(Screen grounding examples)
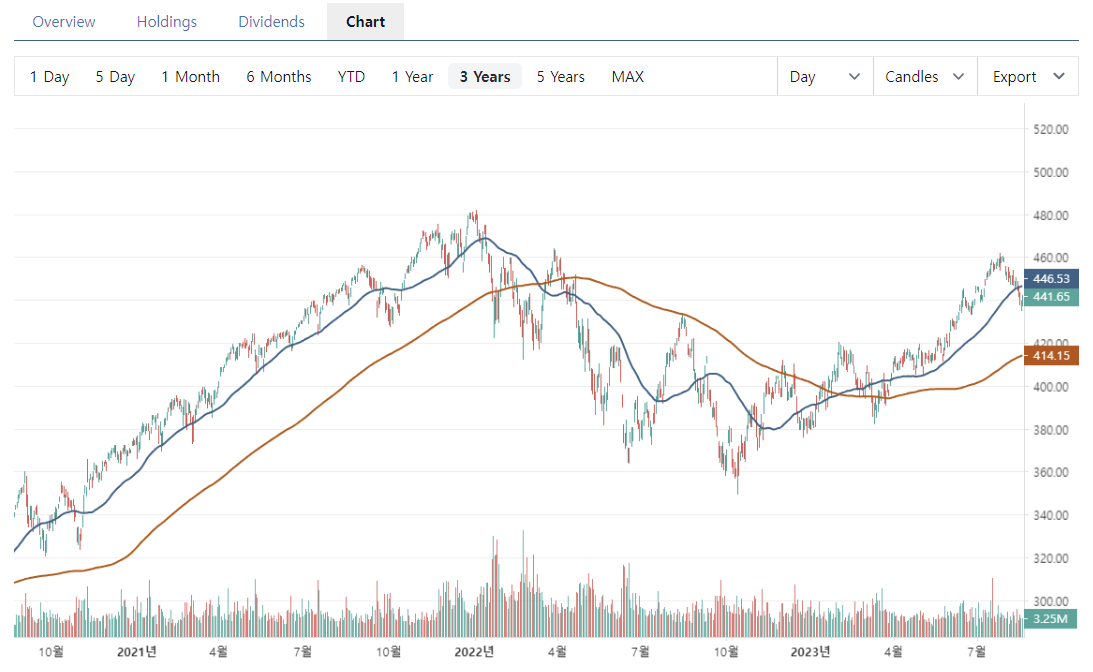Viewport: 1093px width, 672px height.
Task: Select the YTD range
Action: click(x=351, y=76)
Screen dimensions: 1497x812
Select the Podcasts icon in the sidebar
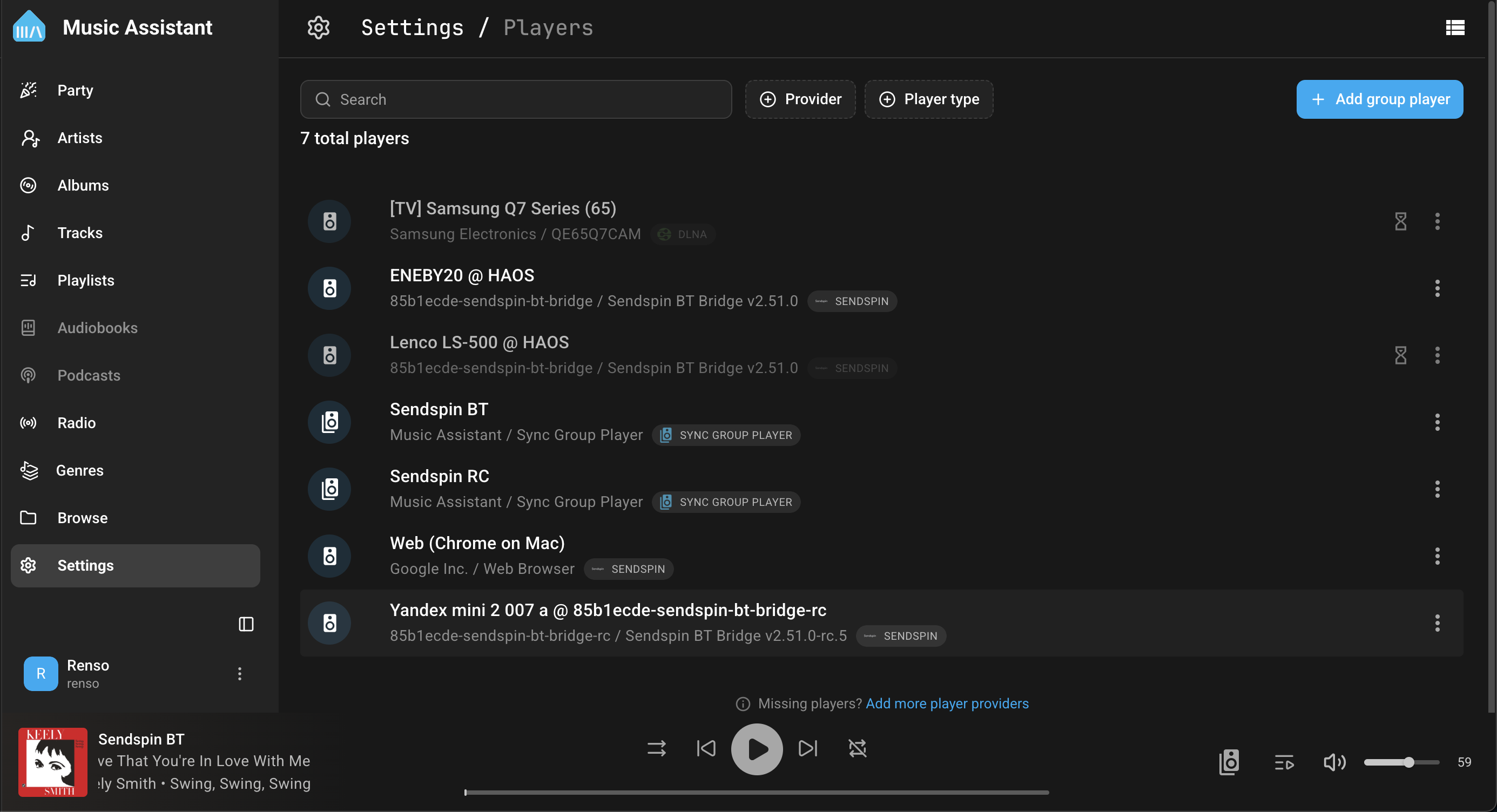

- [SET PROBLEM]
Could you lay out every line of the rows above as a numbered list, skipping blank lines and leaving out the pictures?

- [RESPONSE]
1. Viewport: 1093px width, 672px height.
2. Task: Select the YTD range
3. Action: click(x=351, y=76)
4. Screen dimensions: 1497x812
5. Select the Podcasts icon in the sidebar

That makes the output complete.